Near-Misses: Beagle 2 Found And SpaceX Crash A Rocket

A  picture of the surface of Mars obtained by the Mars Reconnaissance Orbiter. The bright patch in the centre is the right shape and in the correct place to be the long-lost Beagle 2 lander. Image Credit: HiRISE/NASA/Leicester

This Friday saw news of two space related near misses- missions that came very close to success, but failed at the last moment. The first was the discovery, after eleven years searching, of the UK-led Mars Lander Beagle 2.

Carried to the red planet by the European Space Agency's Mars Express, the tiny space craft was planned to land on Christmas Day 2003. Although Beagle 2 was both small, around two meters across when fully deployed, and cheap, with a total budget in the region of £50 million, its innovative science payload would have been able to make the kind of observations that are only now being carried out by the two billion dollar Curiosity rover.

Sadly, the lander never called home. With no signal picked up on Earth, it was assumed that Beagle 2 had crashed onto the surface of Mars. Most of the blame was attributed to the complex landing system, which used a sequence of parachutes and airbags to safely lower the lander onto the surface.

But last year something was spotted in images of the landing site taken by the HiRISE camera on NASA's Mars Reconnaissance Orbiter- a bright spot, at odds with the read surface around it. Follow-up images confirmed that the object was really there, and that it probably wasn't just an unusual surface feature. With maximum resolution of around 0.3m, HiRISE was just able to pick out the shape of the bright patch- A shape which matched that of the long-lost Beagle 2.

More images showed that the structure of the bright patch was consistent with Beagle 2 having managed to unfold only two of its four solar panels. Here at last was the explanation for why the tiny spacecraft had never been heard from- the transmitter was blocked by the panels that had failed to open.

If this is Beagle 2, then it reveals that the landing system did work, and that Beagle 2 was the first European spacecraft to successfully land on Mars. Although it is probably better to know what happened, it's not really a happy ending- Beagle 2 came so close to success!

Artists impression of Beagle 2 fully deployed on the surface of Mars. The HiRISE observation appears to show that just two of the solar panels deployed, leaving the crucial transmitter covered up. Image Credit:

The other near miss? On Friday afternoon, SpaceX released this footage of their attempt to land a rocket on a floating platform. I recommend turning the sound up:

The Falcon 9 rocket lifted off on 10th January, carrying a Dragon cargo ship, which successfully docked with the International Space Station a few days later. During the launch, SpaceX attempted something that has never been done before: Landing the first stage of the rocket, which drops off about three minutes into the flight, onto a floating platform in the middle of the Atlantic.

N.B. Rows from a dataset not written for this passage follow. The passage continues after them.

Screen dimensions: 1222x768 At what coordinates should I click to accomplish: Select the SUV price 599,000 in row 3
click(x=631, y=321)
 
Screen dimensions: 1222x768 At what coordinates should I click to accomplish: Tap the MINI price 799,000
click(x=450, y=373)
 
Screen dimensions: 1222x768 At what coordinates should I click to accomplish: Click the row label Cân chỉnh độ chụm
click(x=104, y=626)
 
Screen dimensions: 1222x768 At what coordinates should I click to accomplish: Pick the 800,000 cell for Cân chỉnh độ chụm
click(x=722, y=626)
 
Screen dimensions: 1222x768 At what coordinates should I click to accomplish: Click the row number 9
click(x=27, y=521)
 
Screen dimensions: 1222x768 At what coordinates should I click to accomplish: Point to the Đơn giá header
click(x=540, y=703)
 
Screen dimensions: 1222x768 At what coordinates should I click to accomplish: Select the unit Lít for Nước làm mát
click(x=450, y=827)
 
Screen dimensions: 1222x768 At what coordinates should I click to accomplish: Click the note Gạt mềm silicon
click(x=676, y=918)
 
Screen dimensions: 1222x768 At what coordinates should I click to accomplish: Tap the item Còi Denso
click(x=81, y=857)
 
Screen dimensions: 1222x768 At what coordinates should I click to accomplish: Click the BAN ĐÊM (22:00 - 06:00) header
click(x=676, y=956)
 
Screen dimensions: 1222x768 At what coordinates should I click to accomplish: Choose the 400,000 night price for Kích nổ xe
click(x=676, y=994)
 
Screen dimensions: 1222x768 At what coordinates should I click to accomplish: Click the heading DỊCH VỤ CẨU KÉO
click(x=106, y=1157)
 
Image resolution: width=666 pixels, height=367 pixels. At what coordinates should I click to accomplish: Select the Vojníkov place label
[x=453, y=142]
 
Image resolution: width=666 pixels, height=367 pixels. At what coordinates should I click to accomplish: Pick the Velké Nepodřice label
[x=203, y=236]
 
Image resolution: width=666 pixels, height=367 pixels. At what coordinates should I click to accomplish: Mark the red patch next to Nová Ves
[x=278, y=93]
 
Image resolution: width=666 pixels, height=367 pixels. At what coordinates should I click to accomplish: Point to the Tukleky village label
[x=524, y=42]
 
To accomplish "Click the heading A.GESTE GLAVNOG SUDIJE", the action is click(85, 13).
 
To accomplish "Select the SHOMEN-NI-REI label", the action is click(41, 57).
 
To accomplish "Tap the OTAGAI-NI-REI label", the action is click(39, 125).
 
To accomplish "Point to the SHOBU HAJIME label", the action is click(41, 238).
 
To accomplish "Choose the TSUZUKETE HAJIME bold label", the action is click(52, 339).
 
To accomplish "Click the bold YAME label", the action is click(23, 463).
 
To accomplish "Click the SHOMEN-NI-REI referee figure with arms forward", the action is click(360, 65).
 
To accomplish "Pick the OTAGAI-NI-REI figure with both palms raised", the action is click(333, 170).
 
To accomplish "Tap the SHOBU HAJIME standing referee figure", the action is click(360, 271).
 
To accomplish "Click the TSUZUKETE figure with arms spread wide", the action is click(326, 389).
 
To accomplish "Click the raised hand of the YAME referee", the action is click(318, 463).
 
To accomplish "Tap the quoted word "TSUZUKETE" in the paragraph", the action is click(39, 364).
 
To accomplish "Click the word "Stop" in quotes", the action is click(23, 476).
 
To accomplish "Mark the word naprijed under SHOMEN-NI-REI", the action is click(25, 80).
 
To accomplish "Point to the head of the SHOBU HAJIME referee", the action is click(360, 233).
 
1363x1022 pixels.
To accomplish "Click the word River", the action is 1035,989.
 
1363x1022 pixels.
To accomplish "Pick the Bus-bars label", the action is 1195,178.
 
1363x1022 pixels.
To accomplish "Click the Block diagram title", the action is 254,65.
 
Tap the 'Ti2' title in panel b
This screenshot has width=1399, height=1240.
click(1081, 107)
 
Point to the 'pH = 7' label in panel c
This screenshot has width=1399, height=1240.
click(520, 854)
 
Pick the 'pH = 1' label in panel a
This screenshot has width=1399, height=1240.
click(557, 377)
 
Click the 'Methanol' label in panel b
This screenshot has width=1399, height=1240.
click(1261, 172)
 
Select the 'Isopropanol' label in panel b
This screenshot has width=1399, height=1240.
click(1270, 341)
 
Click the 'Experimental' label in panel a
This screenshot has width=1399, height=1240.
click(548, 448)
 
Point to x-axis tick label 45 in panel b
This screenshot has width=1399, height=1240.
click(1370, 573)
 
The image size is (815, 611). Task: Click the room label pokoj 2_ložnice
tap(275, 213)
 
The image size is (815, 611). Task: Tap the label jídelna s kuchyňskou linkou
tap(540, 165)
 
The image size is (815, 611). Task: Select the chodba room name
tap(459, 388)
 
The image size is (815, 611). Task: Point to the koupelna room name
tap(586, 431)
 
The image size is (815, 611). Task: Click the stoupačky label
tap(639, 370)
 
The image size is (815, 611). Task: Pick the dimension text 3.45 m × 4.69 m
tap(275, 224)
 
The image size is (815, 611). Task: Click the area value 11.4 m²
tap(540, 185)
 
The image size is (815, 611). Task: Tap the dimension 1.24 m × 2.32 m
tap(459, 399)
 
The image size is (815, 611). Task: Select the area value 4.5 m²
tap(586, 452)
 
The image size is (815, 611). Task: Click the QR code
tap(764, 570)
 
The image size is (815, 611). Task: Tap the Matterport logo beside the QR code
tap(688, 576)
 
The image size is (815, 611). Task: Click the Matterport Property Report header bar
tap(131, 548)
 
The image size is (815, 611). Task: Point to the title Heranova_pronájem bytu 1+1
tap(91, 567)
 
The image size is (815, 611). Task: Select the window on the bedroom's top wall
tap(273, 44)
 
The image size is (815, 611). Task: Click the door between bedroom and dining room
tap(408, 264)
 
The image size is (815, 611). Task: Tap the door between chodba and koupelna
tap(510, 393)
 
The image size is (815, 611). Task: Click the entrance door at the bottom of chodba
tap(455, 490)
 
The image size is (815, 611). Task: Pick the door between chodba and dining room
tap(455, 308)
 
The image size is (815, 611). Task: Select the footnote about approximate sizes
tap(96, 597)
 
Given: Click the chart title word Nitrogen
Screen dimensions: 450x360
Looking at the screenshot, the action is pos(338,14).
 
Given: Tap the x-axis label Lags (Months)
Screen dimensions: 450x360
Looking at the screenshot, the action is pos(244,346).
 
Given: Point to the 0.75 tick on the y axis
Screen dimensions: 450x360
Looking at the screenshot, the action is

As the video shows, they hit it dead on, landing on the platform within an accuracy of about ten metres. Unfortunately, at the last second the control surfaces of the rocket ran out of hydraulic fluid. The Falcon 9 hit the platform at an angle, causing what SpaceX's founder Elon Musk dubbed a "Rapid Unscheduled Disassembly".

Unlike Beagle 2 though, this isn't the end of the story. SpaceX will try again on their next launch at the beginning of February, this time with more hydraulic fluid. If they can perfect these landings then they will be able to reuse the rocket, slashing the currently huge cost of space travel.

And it's not really the end of the story for Beagle 2. The lessons learnt from the unfortunate spacecraft will go into the next UK-led mission to Mars, the 2018 ExoMars rover.